Inertial confinement fusion

Scientists at the Lawrence Livermore National Laboratory use gods very high energy laser beams to ignite nuclear fusion reactions within a reactor containing a sphere consisting of a mixture of tritium and deuterium in a solid state. Tritium and deuterium are two isotopes of hydrogen and contain in their nucleus, respectively, a proton and a neutron or a proton and two neutrons. The nucleus of hydrogen, on the other hand, contains only one proton. The fusion between the tritium and deuterium nuclei, which causes the formation of helium, is the “easiest” to happen because it requires a smaller amount of energy than that required for the fusion of two hydrogen nuclei.

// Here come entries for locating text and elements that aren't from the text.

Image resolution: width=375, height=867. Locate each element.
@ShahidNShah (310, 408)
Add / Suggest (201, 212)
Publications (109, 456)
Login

The very high energy laser beams hitting the sphere cause theevaporation of the surface layer and its compression with consequent heating. This triggers the much desired fission reactions and the consequent release of energy. Of course, every step of this complicated process has its challenges and we’ll have to wait for tomorrow to have more details and discover, perhaps, how this group of scientists managed for the first time in history to obtain more energy output than that supplied to the reactor through the beams of laser beams.